▸ **Article**:
Start
4 of London’s Most Iconic Department Stores

London is a true destination for shopping of all sorts as evidenced by a number of hotels in Knightsbridge who have specially renovated their suites to have extra large closets for storing all the goodies their clients purchase while visiting. Though in all honesty they tell me that sometimes, the closets still are not big enough and travelers will have to book extra rooms just to hold their shopping! If you are planning on visiting London to do a bit (or perhaps, a lot) of shopping, check out these top four iconic department stores while you’re there. There are truly endless options for all types of shopping in London, so if you are planning a visit let’s talk about the options available to you.
End
▸ **Problem A**:
Edit the entries from their start through the line containing "pyautogui.click(x=859, y=239)", changing "preset" to "template" and keeping everything else the same. Give back only those lines.
The article and the entries have no connection to each other.

(Element and text position data)
Start
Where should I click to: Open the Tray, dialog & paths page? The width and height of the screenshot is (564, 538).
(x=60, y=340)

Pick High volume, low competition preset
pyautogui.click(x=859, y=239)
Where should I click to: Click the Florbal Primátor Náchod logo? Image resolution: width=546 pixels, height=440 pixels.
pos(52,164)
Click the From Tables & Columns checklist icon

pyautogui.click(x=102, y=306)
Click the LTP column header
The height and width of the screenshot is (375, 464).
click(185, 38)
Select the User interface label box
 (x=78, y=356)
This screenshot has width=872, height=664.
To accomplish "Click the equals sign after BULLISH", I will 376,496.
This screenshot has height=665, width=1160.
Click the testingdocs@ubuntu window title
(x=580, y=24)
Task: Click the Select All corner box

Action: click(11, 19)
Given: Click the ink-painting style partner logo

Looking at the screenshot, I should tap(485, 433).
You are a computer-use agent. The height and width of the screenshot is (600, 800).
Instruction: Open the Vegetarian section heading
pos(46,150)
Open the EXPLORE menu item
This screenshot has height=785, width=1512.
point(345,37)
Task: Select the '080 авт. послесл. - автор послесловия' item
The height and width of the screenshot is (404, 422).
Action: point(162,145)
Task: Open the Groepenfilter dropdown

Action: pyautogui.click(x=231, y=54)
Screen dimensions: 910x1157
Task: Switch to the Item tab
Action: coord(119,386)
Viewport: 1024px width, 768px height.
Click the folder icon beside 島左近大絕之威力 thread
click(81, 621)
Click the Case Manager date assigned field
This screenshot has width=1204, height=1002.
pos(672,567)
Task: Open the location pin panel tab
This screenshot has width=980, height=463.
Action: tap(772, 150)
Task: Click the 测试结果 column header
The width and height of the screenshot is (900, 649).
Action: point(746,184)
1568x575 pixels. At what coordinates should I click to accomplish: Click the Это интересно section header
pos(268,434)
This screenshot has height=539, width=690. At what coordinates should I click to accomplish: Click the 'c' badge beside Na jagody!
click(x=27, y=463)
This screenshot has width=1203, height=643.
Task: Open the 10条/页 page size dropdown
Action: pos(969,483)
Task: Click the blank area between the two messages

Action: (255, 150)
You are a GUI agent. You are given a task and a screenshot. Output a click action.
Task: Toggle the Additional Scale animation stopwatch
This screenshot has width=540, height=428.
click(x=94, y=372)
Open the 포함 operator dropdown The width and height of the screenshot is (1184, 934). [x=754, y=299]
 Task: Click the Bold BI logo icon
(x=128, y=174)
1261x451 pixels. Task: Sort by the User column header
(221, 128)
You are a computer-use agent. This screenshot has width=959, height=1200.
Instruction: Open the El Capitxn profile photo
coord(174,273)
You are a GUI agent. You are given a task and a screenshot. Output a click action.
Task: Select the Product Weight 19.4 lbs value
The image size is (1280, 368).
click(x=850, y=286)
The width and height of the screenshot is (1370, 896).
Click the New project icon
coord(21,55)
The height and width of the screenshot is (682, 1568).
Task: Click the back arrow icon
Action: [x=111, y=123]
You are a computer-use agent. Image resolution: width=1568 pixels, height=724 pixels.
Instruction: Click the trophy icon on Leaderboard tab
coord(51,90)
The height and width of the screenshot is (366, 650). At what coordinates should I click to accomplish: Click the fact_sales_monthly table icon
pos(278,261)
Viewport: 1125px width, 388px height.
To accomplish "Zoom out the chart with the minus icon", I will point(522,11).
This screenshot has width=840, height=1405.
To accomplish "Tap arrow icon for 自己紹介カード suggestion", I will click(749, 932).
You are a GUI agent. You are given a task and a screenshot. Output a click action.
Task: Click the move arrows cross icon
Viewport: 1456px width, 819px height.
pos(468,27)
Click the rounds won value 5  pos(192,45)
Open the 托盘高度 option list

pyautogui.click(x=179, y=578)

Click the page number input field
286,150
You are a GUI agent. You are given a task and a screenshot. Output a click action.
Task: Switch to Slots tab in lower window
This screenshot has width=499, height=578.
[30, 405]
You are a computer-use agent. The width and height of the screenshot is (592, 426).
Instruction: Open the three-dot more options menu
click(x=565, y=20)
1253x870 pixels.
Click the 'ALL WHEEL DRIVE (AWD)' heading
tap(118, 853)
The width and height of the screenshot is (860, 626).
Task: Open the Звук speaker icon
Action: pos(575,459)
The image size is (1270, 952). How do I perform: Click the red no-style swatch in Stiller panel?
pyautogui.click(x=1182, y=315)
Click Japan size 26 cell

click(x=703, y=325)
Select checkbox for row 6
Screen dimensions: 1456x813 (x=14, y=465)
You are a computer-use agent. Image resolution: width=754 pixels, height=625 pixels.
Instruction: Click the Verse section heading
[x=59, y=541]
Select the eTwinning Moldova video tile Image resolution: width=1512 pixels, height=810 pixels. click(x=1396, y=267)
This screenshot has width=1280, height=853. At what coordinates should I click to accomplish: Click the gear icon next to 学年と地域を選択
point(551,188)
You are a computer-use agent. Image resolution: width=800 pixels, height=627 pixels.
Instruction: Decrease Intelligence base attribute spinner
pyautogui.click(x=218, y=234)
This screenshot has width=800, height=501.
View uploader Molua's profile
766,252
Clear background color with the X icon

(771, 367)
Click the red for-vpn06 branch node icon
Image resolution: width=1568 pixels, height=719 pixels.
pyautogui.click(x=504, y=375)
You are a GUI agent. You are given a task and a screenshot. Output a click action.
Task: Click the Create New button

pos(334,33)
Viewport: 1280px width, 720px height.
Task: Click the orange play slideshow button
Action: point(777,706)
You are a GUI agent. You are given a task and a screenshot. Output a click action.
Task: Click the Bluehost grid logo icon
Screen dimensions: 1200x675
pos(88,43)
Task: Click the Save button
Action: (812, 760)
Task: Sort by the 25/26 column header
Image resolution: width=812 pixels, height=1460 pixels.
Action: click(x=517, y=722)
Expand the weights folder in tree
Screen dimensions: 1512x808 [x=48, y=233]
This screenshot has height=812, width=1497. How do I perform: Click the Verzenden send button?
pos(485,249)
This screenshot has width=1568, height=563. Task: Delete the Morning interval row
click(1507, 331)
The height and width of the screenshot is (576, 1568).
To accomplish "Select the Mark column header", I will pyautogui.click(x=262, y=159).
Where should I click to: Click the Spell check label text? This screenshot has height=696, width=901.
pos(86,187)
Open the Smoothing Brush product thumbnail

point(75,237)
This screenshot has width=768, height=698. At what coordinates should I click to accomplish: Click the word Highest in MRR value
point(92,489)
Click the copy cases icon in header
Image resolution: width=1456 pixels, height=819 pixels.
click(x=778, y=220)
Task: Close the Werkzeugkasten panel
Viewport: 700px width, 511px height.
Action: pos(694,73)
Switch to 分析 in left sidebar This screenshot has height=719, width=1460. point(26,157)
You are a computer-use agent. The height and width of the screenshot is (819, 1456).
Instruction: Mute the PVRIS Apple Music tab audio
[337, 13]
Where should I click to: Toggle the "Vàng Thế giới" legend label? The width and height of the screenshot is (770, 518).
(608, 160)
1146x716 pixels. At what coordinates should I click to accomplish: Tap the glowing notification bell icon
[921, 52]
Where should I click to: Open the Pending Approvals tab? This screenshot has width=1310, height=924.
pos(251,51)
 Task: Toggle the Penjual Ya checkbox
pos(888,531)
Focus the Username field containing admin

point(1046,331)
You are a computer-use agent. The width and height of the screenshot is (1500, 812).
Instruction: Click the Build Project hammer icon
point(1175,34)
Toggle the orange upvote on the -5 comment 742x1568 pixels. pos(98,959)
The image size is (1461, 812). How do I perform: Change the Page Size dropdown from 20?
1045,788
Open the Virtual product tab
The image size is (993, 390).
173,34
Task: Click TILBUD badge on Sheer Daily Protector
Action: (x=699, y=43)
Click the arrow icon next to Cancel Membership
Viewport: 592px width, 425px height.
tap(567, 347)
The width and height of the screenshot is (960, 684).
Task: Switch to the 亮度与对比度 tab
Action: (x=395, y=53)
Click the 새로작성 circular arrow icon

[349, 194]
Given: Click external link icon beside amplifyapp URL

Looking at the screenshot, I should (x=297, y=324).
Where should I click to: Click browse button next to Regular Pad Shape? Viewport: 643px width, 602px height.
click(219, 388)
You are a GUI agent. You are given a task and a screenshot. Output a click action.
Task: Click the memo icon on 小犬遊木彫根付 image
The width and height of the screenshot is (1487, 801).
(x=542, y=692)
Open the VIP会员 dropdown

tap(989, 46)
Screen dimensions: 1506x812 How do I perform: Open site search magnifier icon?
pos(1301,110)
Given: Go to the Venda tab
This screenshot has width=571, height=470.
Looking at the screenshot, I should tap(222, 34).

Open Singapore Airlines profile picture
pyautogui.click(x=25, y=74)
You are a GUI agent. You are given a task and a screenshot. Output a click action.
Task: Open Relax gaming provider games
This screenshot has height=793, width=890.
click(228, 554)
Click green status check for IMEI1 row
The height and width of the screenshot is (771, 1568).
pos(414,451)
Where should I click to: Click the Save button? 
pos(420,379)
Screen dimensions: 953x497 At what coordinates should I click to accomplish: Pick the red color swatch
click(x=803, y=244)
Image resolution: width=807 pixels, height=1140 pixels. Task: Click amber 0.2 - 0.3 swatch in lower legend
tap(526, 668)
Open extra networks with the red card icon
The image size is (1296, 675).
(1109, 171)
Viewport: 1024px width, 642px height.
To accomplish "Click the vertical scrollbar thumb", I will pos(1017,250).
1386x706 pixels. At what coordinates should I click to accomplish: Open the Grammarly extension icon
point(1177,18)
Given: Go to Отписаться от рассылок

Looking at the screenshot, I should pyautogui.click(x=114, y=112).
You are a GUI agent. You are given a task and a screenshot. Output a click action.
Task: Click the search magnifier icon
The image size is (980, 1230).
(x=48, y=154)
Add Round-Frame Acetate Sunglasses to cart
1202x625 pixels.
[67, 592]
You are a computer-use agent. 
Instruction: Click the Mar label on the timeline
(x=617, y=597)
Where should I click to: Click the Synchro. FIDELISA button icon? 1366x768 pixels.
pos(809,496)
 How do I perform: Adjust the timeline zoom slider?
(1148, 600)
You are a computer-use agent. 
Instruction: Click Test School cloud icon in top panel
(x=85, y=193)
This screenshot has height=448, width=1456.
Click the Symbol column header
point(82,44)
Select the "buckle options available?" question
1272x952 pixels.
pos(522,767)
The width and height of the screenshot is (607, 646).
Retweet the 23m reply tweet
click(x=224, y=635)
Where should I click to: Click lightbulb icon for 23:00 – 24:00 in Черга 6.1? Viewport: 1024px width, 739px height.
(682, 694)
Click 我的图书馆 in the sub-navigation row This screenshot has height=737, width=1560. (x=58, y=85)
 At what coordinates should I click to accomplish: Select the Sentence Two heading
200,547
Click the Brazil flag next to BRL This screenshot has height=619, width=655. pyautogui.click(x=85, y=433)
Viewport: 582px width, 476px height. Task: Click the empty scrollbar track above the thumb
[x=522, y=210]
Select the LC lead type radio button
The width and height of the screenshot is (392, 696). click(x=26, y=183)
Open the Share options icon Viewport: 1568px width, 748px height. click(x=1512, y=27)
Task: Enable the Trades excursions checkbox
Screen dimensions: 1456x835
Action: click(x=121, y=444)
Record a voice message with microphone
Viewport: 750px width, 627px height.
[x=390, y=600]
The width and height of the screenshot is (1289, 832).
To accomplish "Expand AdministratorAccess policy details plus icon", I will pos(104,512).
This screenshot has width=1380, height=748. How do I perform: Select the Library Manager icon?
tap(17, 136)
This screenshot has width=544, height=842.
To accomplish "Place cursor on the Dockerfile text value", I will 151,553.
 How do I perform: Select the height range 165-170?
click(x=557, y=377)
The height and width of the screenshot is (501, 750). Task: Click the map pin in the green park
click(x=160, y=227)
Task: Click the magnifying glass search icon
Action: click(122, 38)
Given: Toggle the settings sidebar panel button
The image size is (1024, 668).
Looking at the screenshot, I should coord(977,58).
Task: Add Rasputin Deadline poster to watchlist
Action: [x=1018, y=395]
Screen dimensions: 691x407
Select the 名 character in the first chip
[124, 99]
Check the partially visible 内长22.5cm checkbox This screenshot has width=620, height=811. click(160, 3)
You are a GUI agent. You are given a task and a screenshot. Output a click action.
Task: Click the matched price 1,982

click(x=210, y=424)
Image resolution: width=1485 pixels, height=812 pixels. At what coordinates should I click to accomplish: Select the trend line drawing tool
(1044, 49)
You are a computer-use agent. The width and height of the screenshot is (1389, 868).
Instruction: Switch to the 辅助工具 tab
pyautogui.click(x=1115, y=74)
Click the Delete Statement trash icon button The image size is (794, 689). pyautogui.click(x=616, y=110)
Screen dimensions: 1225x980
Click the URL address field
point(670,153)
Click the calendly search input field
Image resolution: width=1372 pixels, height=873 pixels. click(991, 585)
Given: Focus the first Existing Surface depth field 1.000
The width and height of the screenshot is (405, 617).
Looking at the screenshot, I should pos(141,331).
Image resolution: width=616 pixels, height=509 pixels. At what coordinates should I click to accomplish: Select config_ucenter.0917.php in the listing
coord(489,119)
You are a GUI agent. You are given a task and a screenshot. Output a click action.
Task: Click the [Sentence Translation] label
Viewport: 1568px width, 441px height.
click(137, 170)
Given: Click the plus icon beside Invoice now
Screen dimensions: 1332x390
End
▸ **Problem B**:
In the article about London department stores, why did some Knightsbridge hotels renovate their suites?

▸ **Written answer A**:
Where should I click to: Open the Tray, dialog & paths page? The width and height of the screenshot is (564, 538).
(x=60, y=340)

Pick High volume, low competition template
pyautogui.click(x=859, y=239)

▸ **Written answer B**:
To have extra large closets for storing all the goodies their clients buy while visiting.